A second layer was commercial culture, for it was private capital that erected the Chrysler Building, lit the lights of Time Square, published The New York Times and New Yorker magazine, and put on Broadway shows. And third--not below the others but on a par with them--were the city's various vernacular cultures: the lower-middle-class secular Jewish Brooklyn that nourished my Dad plus many others, including Spanish Harlem, the Irish-Catholic neighborhoods, the African American church, and on and on.

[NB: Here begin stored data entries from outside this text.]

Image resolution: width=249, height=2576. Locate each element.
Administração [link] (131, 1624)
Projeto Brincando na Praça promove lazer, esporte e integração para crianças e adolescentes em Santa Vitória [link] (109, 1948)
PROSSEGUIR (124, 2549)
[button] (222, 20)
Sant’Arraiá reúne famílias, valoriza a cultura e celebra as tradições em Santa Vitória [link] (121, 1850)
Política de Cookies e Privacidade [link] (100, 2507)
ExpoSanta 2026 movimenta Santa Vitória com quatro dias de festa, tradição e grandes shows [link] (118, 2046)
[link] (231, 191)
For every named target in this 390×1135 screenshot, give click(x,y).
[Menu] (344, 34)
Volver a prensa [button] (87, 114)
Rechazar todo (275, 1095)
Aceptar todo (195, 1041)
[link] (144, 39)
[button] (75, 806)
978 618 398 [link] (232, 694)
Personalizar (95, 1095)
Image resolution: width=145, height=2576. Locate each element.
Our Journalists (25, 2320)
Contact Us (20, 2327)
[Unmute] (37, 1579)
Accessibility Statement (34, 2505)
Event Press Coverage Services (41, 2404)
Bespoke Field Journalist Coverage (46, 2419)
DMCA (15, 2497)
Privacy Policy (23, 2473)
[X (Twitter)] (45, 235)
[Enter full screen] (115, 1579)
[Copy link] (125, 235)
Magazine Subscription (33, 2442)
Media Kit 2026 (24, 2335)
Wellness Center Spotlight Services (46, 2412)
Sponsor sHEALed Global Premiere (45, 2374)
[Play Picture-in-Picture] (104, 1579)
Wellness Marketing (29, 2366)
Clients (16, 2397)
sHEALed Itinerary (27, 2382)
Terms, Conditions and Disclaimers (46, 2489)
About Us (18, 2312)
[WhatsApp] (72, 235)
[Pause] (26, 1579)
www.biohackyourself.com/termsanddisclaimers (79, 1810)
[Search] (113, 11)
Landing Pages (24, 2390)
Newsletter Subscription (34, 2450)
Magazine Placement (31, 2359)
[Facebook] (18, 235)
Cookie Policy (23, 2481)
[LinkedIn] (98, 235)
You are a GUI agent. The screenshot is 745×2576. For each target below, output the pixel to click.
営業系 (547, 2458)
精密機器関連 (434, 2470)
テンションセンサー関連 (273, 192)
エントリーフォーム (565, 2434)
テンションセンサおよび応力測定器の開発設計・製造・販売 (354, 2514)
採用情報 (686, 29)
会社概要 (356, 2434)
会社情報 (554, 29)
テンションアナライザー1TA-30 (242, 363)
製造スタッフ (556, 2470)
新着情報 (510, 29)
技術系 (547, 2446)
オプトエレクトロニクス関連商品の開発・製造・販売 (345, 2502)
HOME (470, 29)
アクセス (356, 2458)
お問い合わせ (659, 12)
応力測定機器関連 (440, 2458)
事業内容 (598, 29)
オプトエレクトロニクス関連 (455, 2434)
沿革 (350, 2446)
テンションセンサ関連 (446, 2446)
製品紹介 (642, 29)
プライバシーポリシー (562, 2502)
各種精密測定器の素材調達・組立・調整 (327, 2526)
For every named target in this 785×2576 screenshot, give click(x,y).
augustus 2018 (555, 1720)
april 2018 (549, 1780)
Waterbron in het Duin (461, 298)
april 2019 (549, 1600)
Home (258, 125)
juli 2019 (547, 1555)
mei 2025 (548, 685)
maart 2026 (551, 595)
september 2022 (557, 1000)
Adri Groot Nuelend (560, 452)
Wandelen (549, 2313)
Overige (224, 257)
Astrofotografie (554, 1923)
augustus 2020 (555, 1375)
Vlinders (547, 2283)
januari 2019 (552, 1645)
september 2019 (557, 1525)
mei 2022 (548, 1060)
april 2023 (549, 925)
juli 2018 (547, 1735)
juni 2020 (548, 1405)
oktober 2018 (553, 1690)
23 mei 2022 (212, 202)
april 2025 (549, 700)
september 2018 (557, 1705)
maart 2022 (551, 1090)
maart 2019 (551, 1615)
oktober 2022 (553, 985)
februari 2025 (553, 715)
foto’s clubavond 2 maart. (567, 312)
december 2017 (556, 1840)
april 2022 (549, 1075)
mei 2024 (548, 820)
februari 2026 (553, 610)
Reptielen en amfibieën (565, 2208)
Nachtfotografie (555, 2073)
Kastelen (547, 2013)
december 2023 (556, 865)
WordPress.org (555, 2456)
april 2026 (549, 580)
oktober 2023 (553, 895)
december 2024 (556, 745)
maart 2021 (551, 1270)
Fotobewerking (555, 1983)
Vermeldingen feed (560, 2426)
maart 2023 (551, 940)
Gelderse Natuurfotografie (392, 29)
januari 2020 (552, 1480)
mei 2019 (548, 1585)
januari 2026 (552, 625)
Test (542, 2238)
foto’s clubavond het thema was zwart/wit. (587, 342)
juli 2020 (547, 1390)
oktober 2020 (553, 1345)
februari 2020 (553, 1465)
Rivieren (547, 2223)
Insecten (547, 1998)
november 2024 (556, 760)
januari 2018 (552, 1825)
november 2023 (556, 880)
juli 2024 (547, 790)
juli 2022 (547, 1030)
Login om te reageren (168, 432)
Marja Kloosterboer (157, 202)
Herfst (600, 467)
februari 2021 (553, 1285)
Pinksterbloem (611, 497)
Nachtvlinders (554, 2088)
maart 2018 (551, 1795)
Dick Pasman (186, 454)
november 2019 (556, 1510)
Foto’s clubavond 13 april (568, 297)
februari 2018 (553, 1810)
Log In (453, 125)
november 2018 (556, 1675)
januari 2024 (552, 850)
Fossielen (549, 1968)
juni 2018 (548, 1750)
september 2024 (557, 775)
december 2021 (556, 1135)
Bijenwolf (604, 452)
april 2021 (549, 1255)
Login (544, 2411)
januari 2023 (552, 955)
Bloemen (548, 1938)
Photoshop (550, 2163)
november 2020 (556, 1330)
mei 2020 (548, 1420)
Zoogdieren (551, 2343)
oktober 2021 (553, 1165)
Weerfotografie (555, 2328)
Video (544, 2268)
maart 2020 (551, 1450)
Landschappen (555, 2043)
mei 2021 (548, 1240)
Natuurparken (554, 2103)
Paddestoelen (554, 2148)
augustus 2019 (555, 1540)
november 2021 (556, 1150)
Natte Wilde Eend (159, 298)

Culture does not make a civilization, but New York had the other essential components as well. Its institutions, although certainly imperfect, were impressive. The public schools, for example, enrolled around one million students and had a high reputation. City University represented another huge and successful foray into public education. The subways, the parks, and the harbor worked well--notwithstanding inequality, segregation, and corruption that were inexcusable but less destructive than we have seen in other times and places. New York developed impressive leaders--TR, FDR, LaGuardia--who were both disciplined and inspired by a tough and engaged citizenry. There were elites and masses, insiders and outsiders, but these relationships were dynamic and flexible.

I don't want to exaggerate or romanticize, but I suppose I have in the back of my mind a rather pessimistic account of how human beings live together in large numbers. It ought to be possible to surpass the model of New York City ca. 1950, but we have rarely done so.

Finally, I don't mean to suggest that the city is entirely in decline. There are respects in which it has improved. But I think the magic balance has been gone since the harbor shed hundreds of thousands of blue-collar jobs, the schools went into crisis, and the yuppies took over Bohemia. The most wonderful parts of New York today are either legacies of the mid-20th-century city or reprises of its spirit. For instance, the mix of immigrant communities in today's Queens seems a worthy successor of Brooklyn in the 1930s.